Mentre Dickerson e Bower provvedevano a riconoscere in Canova il continuatore dell'esperienza di Gian Lorenzo Bernini, nelle terrecotte preparatorie per i suoi monumenti, appariva sul mercato, presso il sapiente Carlo Virgilio, un nuovo formidabile bozzetto di una figura femminile dormiente, con la velocità di esecuzione dei modelli conosciuti, che ho voluto fosse simbolicamente esposta a Possagno per temporaneamente compensare l'assenza delle compagne volate in America. Una di quelle apparizioni che si rivelano come miracoli, confermando le riflessioni di Dickerson: «La rassegna sarà per molti una sorpresa: se di Canova (1757-1822) tutti apprezzano i marmi sensuali e levigati, pochi conoscono la sua fragile produzione in argilla. E questo è ancor più vero per gli Stati Uniti dove le sue terrecotte sono state raramente esposte. Sono lavori che rivelano molto dei suoi processi creativi, modelli che talvolta l'artista realizzava per dare al committente un'idea di come sarebbe stata l'opera finale. Bozzetti che venivano eseguiti nelle stanze private del suo studio a Roma e che ci svelano un Canova diverso, impetuoso, audace. Con questa mostra, la più grande mai allestita negli Stati Uniti su questo scultore, scopriamo che ci sono due Canova. C'è un Canova che amava l'argilla, un materiale che gli offriva la possibilità di esplorare le sue idee, di sperimentarle. In questi lavori che l'artista realizzava velocemente, in mezz'ora o poco più, si distinguono le impronte delle sue dita, si percepisce il tocco vitale, palpitante. C'è, poi, il Canova che doveva soddisfare le numerosissime commissioni di un pubblico internazionale che lo considerava una sorta di nuovo Fidia e richiedeva marmi di assoluta perfezione. In questo artista convivono, dunque, due diversi aspetti: il Canova intimo, privato, che amava vivere in un posto tranquillo, disegnare ed esprimersi con l'argilla, e il Canova pubblico, nel cui studio lavoravano decine di persone, che conosceva le aspettative dei suoi committenti: solo marmi meravigliosi, perfetti. Canova considerava i bozzetti come qualcosa di molto personale ed era solito regalarli agli amici, alle persone che gli erano più vicine. E proprio per questo motivo la maggior parte di questi modelli sono andati dispersi.

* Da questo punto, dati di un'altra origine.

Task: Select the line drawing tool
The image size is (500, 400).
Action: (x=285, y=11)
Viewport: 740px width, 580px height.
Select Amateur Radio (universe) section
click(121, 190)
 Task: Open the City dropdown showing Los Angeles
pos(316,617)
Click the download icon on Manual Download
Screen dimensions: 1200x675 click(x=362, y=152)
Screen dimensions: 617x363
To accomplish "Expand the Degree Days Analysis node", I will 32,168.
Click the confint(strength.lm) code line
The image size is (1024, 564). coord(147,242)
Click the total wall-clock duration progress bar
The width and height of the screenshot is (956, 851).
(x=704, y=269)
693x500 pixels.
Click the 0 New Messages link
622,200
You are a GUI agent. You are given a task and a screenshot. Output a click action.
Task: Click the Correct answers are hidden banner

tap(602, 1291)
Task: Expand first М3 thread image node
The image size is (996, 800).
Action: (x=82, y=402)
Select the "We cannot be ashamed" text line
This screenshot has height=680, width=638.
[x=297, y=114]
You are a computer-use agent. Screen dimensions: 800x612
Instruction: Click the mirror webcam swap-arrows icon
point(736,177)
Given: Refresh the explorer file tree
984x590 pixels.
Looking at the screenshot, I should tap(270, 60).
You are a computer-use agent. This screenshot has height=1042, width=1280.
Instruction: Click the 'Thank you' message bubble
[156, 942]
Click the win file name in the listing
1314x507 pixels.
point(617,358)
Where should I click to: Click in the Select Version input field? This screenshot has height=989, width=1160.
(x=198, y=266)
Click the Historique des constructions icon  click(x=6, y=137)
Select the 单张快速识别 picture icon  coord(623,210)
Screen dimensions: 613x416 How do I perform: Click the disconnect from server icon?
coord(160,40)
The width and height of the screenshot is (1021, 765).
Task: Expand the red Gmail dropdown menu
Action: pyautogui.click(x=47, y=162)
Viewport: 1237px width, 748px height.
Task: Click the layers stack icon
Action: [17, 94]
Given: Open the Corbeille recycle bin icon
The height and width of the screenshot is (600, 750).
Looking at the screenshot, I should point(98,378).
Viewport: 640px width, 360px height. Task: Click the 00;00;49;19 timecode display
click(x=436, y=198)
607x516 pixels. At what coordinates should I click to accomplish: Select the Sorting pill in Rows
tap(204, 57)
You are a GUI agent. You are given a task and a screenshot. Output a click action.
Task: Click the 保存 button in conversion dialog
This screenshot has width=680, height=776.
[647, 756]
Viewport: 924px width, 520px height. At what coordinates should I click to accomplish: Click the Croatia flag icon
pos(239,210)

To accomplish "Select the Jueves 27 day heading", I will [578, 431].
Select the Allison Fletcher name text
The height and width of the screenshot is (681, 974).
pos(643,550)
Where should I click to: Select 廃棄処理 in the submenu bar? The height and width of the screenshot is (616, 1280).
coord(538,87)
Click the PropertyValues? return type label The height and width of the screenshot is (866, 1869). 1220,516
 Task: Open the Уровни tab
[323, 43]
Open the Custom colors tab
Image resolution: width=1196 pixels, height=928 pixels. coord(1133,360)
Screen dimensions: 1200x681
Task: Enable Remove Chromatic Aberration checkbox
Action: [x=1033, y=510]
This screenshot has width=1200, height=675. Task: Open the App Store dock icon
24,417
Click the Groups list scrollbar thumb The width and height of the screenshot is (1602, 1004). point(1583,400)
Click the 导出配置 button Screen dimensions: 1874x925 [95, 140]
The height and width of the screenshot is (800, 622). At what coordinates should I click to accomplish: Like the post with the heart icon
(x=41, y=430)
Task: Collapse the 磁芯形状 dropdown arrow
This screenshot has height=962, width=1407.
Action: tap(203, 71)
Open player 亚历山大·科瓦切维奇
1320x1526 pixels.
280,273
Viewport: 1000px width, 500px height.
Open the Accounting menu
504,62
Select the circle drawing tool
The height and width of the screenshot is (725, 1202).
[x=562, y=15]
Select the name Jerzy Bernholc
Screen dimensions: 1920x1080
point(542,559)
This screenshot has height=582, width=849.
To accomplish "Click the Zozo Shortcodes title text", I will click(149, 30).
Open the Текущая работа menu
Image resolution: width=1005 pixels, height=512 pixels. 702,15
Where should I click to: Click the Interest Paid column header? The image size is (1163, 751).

Riteniamo che ne abbia eseguiti centinaia, se non migliaia, ma ne sono arrivati a noi ben pochi».
Gli siamo riconoscenti per aver
riconosciuto, in particolare, la grande generosità della Gypsotheca e Museo di Possagno nel prestare venti di questi bozzetti. Non si poteva chiudere meglio l'anno delle celebrazioni di Canova, aperto il 13 ottobre del 2022.